WHAT IS BEING ASKED
Quote each of the items below word for word, preserving every line as it appears.

· · · · · · ·

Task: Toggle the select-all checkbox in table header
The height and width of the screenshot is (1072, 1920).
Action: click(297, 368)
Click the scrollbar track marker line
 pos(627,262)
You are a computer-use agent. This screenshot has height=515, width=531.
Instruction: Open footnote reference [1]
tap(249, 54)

· · · · · · ·

WRITTEN REPLY
Task: Toggle the select-all checkbox in table header
The height and width of the screenshot is (1072, 1920).
Action: click(297, 368)
Click the scrollbar track marker line
 pos(627,262)
You are a computer-use agent. This screenshot has height=515, width=531.
Instruction: Open footnote reference [1]
tap(249, 54)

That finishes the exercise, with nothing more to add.